What you need to do: Revise the records below so that each "Instruction" reads "Directive", and reproduce everything else unchanged.

— begin —

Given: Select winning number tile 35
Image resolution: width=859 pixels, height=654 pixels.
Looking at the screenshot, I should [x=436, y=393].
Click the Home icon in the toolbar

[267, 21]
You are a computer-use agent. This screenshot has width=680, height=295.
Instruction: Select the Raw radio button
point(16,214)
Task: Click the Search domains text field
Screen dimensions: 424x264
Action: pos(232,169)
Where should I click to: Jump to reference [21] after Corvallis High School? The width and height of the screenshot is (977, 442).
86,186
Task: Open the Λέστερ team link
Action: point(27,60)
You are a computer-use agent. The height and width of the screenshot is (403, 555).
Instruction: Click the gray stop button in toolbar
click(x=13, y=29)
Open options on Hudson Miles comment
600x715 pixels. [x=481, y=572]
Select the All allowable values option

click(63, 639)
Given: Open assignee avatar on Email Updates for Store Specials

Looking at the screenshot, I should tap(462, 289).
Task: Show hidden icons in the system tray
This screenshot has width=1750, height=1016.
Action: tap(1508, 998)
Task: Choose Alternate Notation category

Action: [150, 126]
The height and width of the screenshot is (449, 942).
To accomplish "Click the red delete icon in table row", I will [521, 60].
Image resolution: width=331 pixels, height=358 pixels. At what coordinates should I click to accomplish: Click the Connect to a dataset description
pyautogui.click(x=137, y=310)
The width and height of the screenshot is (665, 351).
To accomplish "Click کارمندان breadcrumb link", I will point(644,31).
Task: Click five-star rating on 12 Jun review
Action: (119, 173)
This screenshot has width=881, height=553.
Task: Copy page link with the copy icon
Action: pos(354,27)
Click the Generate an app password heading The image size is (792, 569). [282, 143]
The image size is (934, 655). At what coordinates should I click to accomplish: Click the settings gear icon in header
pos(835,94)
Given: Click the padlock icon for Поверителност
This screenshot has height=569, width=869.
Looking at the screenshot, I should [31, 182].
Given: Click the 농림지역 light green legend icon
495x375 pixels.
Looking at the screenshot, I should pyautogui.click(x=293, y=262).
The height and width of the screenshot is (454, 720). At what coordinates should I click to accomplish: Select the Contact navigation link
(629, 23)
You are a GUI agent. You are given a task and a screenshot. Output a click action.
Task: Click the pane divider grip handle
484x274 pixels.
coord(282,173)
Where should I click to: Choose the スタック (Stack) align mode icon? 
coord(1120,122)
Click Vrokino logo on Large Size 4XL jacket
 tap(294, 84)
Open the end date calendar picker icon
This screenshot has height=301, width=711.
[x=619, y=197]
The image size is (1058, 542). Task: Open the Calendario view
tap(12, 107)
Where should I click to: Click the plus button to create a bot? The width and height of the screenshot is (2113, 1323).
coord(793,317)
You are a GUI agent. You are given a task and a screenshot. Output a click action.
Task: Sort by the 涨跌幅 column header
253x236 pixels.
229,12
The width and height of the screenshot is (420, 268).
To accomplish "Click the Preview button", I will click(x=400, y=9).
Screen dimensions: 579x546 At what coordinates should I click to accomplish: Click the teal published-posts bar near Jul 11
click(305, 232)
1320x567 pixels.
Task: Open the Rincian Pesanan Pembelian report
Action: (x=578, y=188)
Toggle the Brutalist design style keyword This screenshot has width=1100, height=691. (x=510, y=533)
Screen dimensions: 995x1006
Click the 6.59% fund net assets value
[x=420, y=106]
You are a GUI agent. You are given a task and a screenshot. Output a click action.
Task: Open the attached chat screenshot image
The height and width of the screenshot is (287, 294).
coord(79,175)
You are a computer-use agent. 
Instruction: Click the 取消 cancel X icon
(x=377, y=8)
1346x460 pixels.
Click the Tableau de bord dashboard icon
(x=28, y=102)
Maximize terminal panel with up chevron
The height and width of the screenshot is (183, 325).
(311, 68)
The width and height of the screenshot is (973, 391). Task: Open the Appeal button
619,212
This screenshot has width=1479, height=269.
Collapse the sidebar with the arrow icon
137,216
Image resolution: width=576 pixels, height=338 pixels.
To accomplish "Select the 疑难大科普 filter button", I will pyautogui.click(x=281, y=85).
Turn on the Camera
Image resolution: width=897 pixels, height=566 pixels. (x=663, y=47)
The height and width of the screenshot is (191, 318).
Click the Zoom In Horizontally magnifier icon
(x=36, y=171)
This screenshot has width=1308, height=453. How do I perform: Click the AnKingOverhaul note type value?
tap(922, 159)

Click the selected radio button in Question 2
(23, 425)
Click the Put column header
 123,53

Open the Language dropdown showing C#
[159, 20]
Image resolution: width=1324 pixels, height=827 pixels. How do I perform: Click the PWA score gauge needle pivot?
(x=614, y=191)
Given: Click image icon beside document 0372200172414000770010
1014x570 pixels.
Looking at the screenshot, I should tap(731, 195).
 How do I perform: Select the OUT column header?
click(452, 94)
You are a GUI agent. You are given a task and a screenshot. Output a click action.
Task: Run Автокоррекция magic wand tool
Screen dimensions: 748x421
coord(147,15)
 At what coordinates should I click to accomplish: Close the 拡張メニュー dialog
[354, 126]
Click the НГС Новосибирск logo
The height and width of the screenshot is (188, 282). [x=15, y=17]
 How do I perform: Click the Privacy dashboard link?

— end —

Solution to this exercise:
Given: Select winning number tile 35
Image resolution: width=859 pixels, height=654 pixels.
Looking at the screenshot, I should [x=436, y=393].
Click the Home icon in the toolbar

[267, 21]
You are a computer-use agent. This screenshot has width=680, height=295.
Directive: Select the Raw radio button
point(16,214)
Task: Click the Search domains text field
Screen dimensions: 424x264
Action: pos(232,169)
Where should I click to: Jump to reference [21] after Corvallis High School? The width and height of the screenshot is (977, 442).
86,186
Task: Open the Λέστερ team link
Action: point(27,60)
You are a computer-use agent. The height and width of the screenshot is (403, 555).
Directive: Click the gray stop button in toolbar
click(x=13, y=29)
Open options on Hudson Miles comment
600x715 pixels. [x=481, y=572]
Select the All allowable values option

click(63, 639)
Given: Open assignee avatar on Email Updates for Store Specials

Looking at the screenshot, I should tap(462, 289).
Task: Show hidden icons in the system tray
This screenshot has width=1750, height=1016.
Action: tap(1508, 998)
Task: Choose Alternate Notation category

Action: [150, 126]
The height and width of the screenshot is (449, 942).
To accomplish "Click the red delete icon in table row", I will [521, 60].
Image resolution: width=331 pixels, height=358 pixels. At what coordinates should I click to accomplish: Click the Connect to a dataset description
pyautogui.click(x=137, y=310)
The width and height of the screenshot is (665, 351).
To accomplish "Click کارمندان breadcrumb link", I will point(644,31).
Task: Click five-star rating on 12 Jun review
Action: (119, 173)
This screenshot has width=881, height=553.
Task: Copy page link with the copy icon
Action: pos(354,27)
Click the Generate an app password heading The image size is (792, 569). [282, 143]
The image size is (934, 655). At what coordinates should I click to accomplish: Click the settings gear icon in header
pos(835,94)
Given: Click the padlock icon for Поверителност
This screenshot has height=569, width=869.
Looking at the screenshot, I should [31, 182].
Given: Click the 농림지역 light green legend icon
495x375 pixels.
Looking at the screenshot, I should pyautogui.click(x=293, y=262).
The height and width of the screenshot is (454, 720). At what coordinates should I click to accomplish: Select the Contact navigation link
(629, 23)
You are a GUI agent. You are given a task and a screenshot. Output a click action.
Task: Click the pane divider grip handle
484x274 pixels.
coord(282,173)
Where should I click to: Choose the スタック (Stack) align mode icon? 
coord(1120,122)
Click Vrokino logo on Large Size 4XL jacket
 tap(294, 84)
Open the end date calendar picker icon
This screenshot has height=301, width=711.
[x=619, y=197]
The image size is (1058, 542). Task: Open the Calendario view
tap(12, 107)
Where should I click to: Click the plus button to create a bot? The width and height of the screenshot is (2113, 1323).
coord(793,317)
You are a GUI agent. You are given a task and a screenshot. Output a click action.
Task: Sort by the 涨跌幅 column header
253x236 pixels.
229,12
The width and height of the screenshot is (420, 268).
To accomplish "Click the Preview button", I will click(x=400, y=9).
Screen dimensions: 579x546 At what coordinates should I click to accomplish: Click the teal published-posts bar near Jul 11
click(305, 232)
1320x567 pixels.
Task: Open the Rincian Pesanan Pembelian report
Action: (x=578, y=188)
Toggle the Brutalist design style keyword This screenshot has width=1100, height=691. (x=510, y=533)
Screen dimensions: 995x1006
Click the 6.59% fund net assets value
[x=420, y=106]
You are a GUI agent. You are given a task and a screenshot. Output a click action.
Task: Open the attached chat screenshot image
The height and width of the screenshot is (287, 294).
coord(79,175)
You are a computer-use agent. 
Directive: Click the 取消 cancel X icon
(x=377, y=8)
1346x460 pixels.
Click the Tableau de bord dashboard icon
(x=28, y=102)
Maximize terminal panel with up chevron
The height and width of the screenshot is (183, 325).
(311, 68)
The width and height of the screenshot is (973, 391). Task: Open the Appeal button
619,212
This screenshot has width=1479, height=269.
Collapse the sidebar with the arrow icon
137,216
Image resolution: width=576 pixels, height=338 pixels.
To accomplish "Select the 疑难大科普 filter button", I will pyautogui.click(x=281, y=85).
Turn on the Camera
Image resolution: width=897 pixels, height=566 pixels. (x=663, y=47)
The height and width of the screenshot is (191, 318).
Click the Zoom In Horizontally magnifier icon
(x=36, y=171)
This screenshot has width=1308, height=453. How do I perform: Click the AnKingOverhaul note type value?
tap(922, 159)

Click the selected radio button in Question 2
(23, 425)
Click the Put column header
 123,53

Open the Language dropdown showing C#
[159, 20]
Image resolution: width=1324 pixels, height=827 pixels. How do I perform: Click the PWA score gauge needle pivot?
(x=614, y=191)
Given: Click image icon beside document 0372200172414000770010
1014x570 pixels.
Looking at the screenshot, I should tap(731, 195).
 How do I perform: Select the OUT column header?
click(452, 94)
You are a GUI agent. You are given a task and a screenshot. Output a click action.
Task: Run Автокоррекция magic wand tool
Screen dimensions: 748x421
coord(147,15)
 At what coordinates should I click to accomplish: Close the 拡張メニュー dialog
[354, 126]
Click the НГС Новосибирск logo
The height and width of the screenshot is (188, 282). [x=15, y=17]
 How do I perform: Click the Privacy dashboard link?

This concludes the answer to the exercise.